In the primary analysis , Biederman et al reported on the ADHD-RS-IV (primary outcome measure) and CGI-I (secondary outcome measure) as continuous measures. In this present analysis, clinical response to LDX treatment was defined as a dual criteria of ≥ 30% reduction in ADHD-RS-IV total score from baseline and a CGI-I score of 1 or 2 at endpoint based on data from previous reports defining response [23, 25]; symptomatic remission was defined as ADHD-RS-IV total score of ≤ 18 . Conversely, nonremitters on prior MPH were defined as participants with an ADHD-RS-IV total score > 18 while receiving MPH prior to entering the study. Number-needed-to-treat (NNT) for 1 participant to achieve a therapeutic clinical response or symptomatic remission at treatment endpoint was calculated to translate the efficacy data into more clinically meaningful terms.
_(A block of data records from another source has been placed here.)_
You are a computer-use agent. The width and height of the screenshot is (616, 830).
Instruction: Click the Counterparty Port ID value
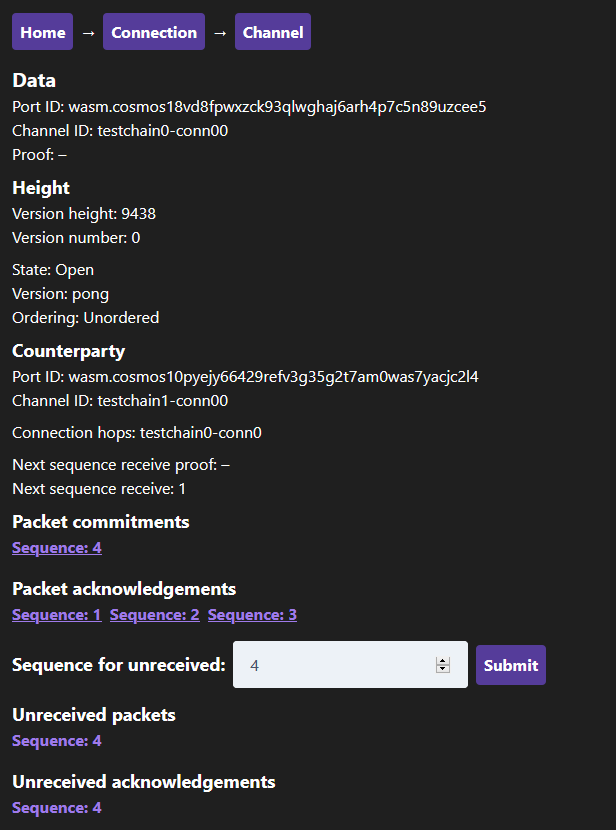pos(274,377)
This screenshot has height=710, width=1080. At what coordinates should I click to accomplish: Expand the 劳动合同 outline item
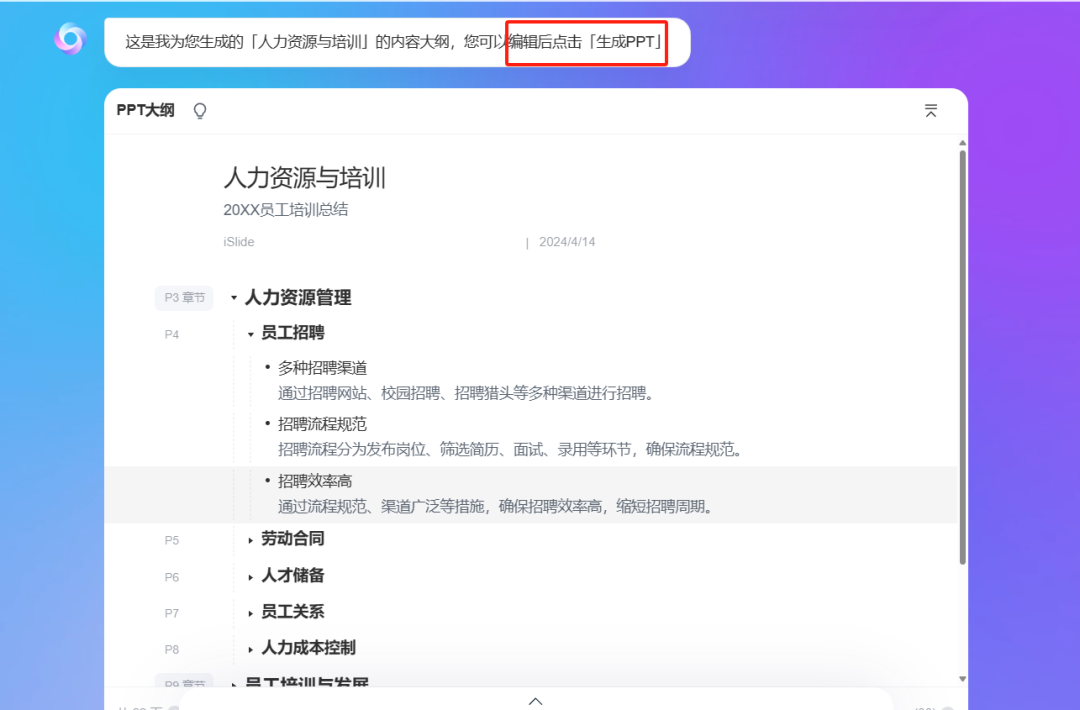coord(249,539)

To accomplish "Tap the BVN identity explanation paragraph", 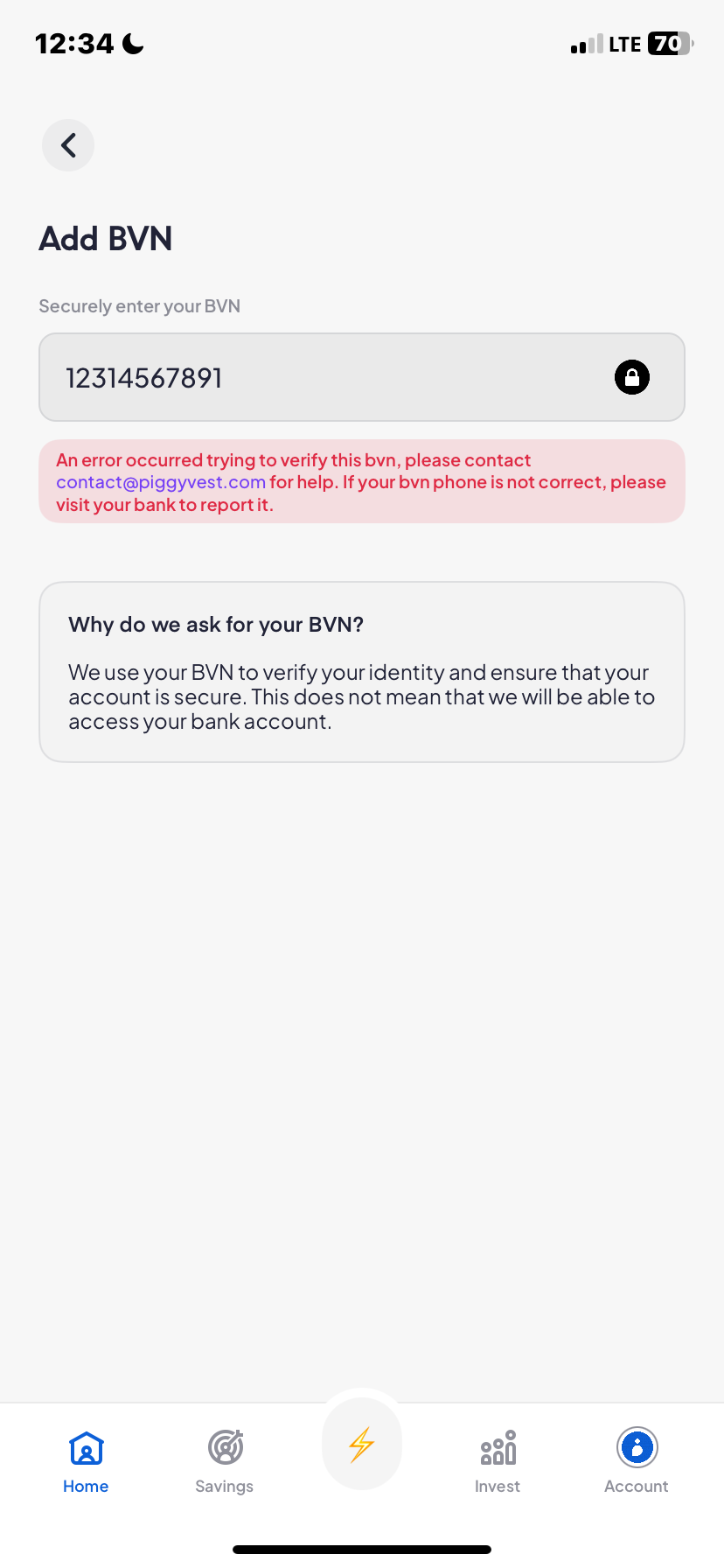I will [x=361, y=697].
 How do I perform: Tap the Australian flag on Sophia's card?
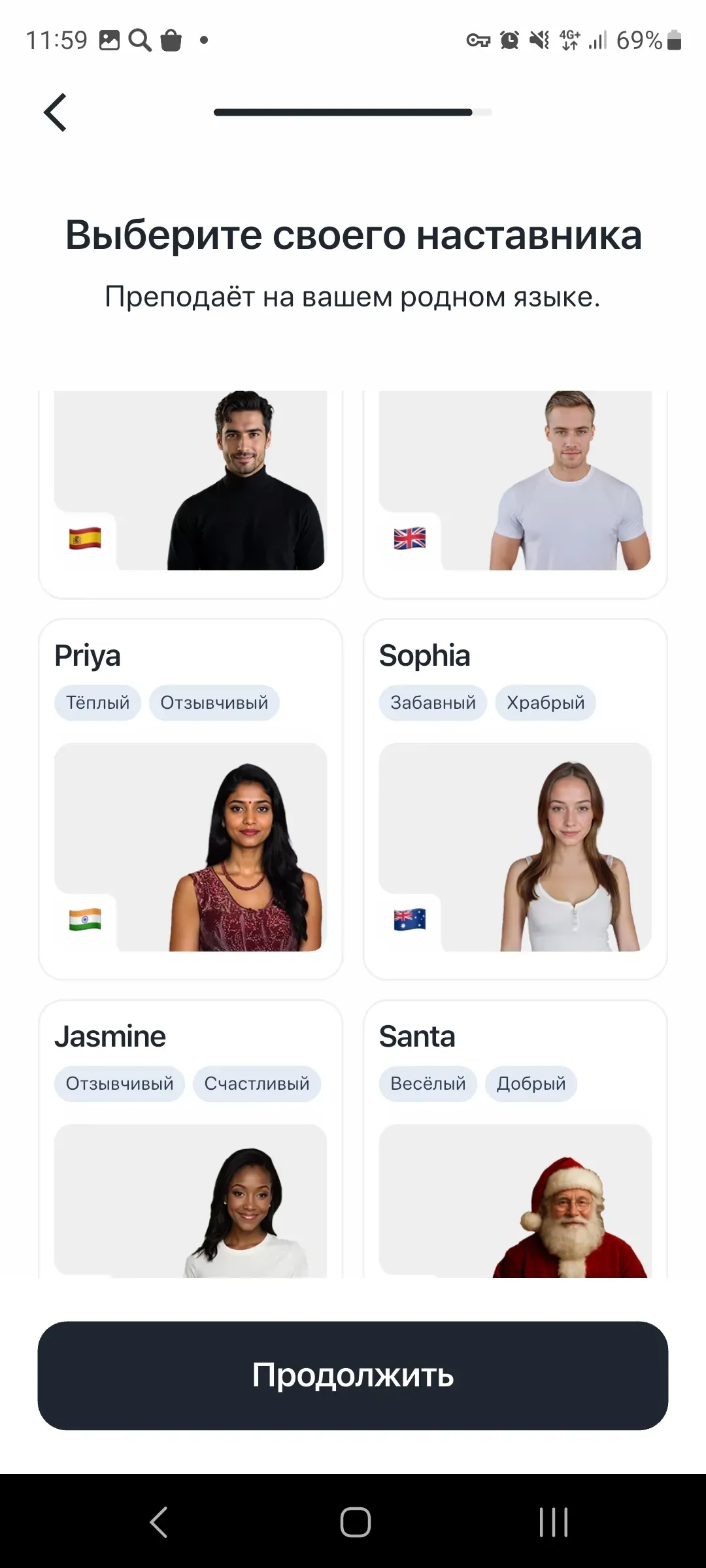click(x=410, y=919)
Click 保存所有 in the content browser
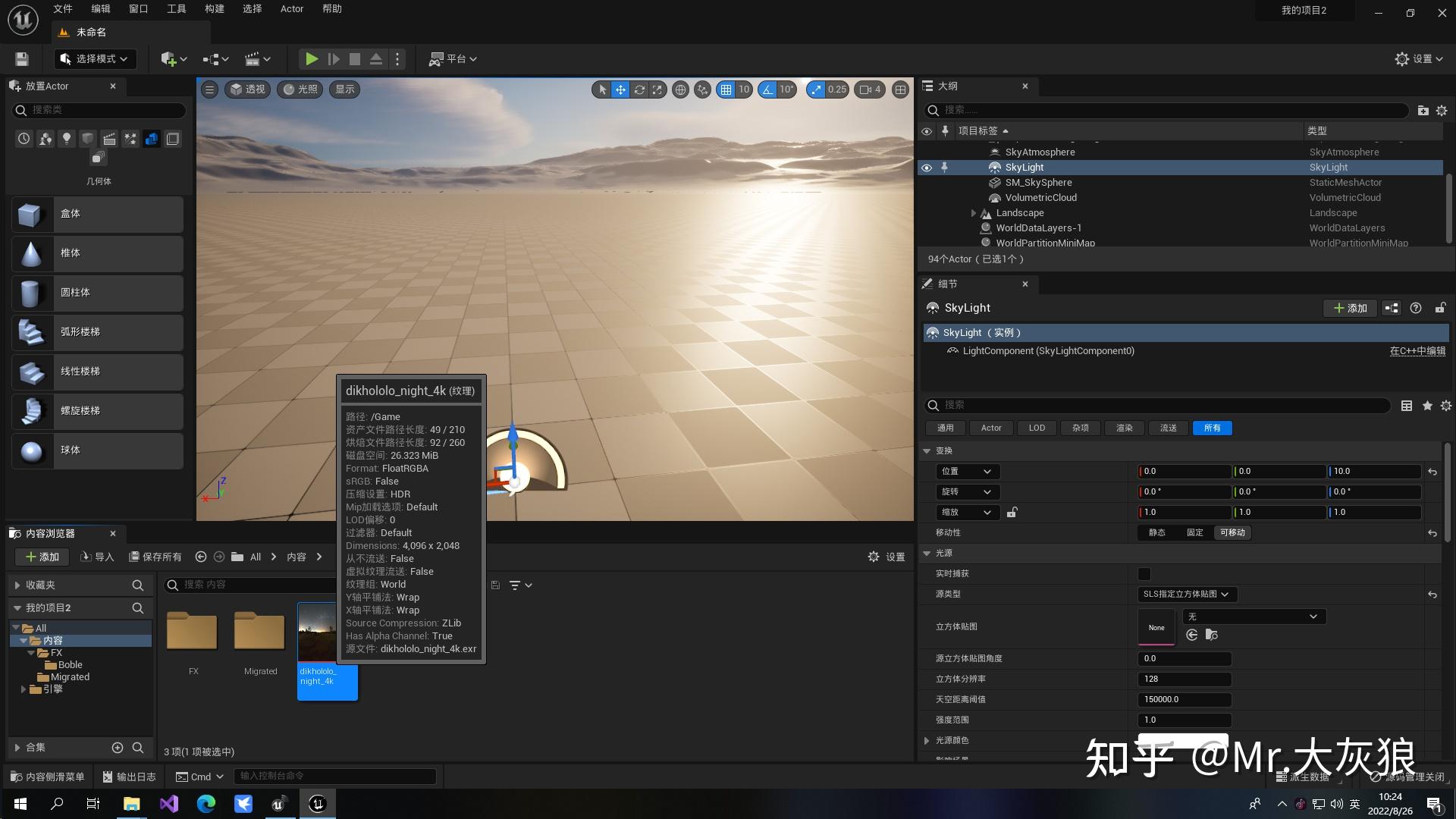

Safety assessments, in enrolled participants who received at least 1 dose of study medication, have been reported previously . Briefly, these included adverse events (AEs), electrocardiograms (ECGs), blood pressure (BP), heart rate, and laboratory assessments. Treatment-emergent AEs (TEAEs) were coded using the Medical Dictionary for Regulatory Activities version 7.1 . TEAEs referred to events with onset after the first date of treatment and no later than 3 days following termination of treatment. No separate assessments were performed in nonremitters on prior MPH due to low sample numbers and no reason to expect differences in safety/tolerability in these participants.
ADHD-RS-IV total and CPRS-R ADHD Index scores were summarized as mean (standard deviation [SD]). Mean change in ADHD-RS-IV total score for the overall population was assessed using 2-way analysis of covariance. Dunnett test for multiple mean comparisons with least-squares adjustment was used to compare change from baseline in the 3 active treatment groups versus placebo. NNT to achieve 1 clinical responder or 1 symptomatic remitter was calculated as the reciprocal of the difference in proportions of clinical responders or symptomatic remitters on active treatment and placebo at treatment endpoint.